Hands up who lives in the west and would really love to see increased democracy and human rights in Syria? Me too!
By Carlos Martinez
Of course, the level of existential threat facing a state is pretty closely linked with that state’s willingness to allow freedom of speech, freedom of assembly, and so on. On that basis, there’s actually quite a lot we in the west can realistically do to help Syria to improve on its democracy and human rights:
- Campaign against our governments’ support for an armed insurgency, the success of which would significantly worsen the democracy and human rights situation (Libya, anyone?). A state fighting a large-scale armed insurgency cannot reasonably be expected to “loosen up” on its opponents, or to devote time, money and effort to exploring processes that ensure greater popular participation.

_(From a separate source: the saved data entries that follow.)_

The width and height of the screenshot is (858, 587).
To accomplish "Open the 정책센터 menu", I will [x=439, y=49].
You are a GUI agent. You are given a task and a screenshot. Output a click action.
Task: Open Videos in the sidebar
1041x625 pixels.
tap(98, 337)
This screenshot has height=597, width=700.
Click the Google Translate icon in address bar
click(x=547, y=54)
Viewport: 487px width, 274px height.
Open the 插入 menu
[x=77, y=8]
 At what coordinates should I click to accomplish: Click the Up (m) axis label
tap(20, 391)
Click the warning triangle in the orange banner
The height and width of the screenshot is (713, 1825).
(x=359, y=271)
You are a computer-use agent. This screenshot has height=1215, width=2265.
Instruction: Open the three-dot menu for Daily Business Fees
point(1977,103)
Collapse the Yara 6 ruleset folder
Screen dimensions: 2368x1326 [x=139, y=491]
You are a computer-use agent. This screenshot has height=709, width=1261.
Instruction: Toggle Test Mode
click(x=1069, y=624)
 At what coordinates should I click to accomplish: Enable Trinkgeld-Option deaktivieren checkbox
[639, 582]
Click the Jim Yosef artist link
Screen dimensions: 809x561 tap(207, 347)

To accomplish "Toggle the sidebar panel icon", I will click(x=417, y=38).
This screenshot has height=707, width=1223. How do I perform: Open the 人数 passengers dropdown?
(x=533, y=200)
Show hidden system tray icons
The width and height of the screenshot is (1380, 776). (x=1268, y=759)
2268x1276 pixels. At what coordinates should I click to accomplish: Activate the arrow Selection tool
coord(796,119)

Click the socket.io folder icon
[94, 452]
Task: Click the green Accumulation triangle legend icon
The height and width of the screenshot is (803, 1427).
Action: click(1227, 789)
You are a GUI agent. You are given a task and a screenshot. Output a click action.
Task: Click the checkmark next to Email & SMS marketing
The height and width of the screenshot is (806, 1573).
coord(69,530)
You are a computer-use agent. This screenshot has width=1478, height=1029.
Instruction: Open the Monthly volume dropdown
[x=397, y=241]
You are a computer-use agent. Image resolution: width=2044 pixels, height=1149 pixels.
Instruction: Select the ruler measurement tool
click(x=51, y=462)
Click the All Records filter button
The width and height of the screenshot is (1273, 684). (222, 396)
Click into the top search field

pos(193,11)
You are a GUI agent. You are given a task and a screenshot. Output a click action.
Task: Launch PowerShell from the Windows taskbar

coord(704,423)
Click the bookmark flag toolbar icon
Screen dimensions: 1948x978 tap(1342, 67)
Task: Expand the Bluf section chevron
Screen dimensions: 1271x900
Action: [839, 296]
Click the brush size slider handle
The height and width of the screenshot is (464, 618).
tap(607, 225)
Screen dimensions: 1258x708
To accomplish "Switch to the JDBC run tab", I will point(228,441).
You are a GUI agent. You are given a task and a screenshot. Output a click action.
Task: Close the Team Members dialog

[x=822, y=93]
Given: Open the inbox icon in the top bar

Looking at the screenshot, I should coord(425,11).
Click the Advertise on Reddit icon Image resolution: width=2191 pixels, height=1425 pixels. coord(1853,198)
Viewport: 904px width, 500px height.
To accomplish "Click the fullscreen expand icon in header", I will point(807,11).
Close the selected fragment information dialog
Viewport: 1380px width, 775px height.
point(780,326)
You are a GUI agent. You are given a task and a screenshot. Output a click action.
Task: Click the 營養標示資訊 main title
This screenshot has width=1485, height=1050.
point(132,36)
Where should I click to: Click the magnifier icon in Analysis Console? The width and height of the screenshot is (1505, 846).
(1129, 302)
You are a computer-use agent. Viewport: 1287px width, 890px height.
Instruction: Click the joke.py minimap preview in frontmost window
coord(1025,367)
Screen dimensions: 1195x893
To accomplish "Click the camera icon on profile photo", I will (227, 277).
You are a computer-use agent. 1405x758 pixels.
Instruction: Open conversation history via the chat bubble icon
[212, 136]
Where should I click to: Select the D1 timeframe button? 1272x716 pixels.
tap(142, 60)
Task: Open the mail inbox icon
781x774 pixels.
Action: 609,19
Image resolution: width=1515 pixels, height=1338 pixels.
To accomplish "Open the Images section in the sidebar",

- Campaign against economic sanctions on Syria. If the average Syrian has to worry about the more fundamental human rights of food, healthcare, education and housing, then freedom of speech moves down the priority list.
- Focus your political critique on the real enemies in this situation; those political entities that are intent on destroying Syria, pulling it out of its alliance with Iran, Hezbollah and the Palestinian resistance, and thereby working to preserve imperialist hegemony in the region. The governments of the US, Britain, France, Israel, Saudi Arabia, Qatar, Jordan and Turkey: these all pose a far greater menace to Syrian democracy and human rights than the Syrian government.
To make liberal-democratic demands of the Syrian government right now - that it let opponents out of prison, that it refrain from driving insurgents out of the areas they control, that it allow fuller freedom of speech, etc - is essentially to demand that it give up its fight against the forces of imperialism, sectarianism and zionism that are trying to tear Syria apart. And that, paradoxically, would be the opposite of democracy and human rights.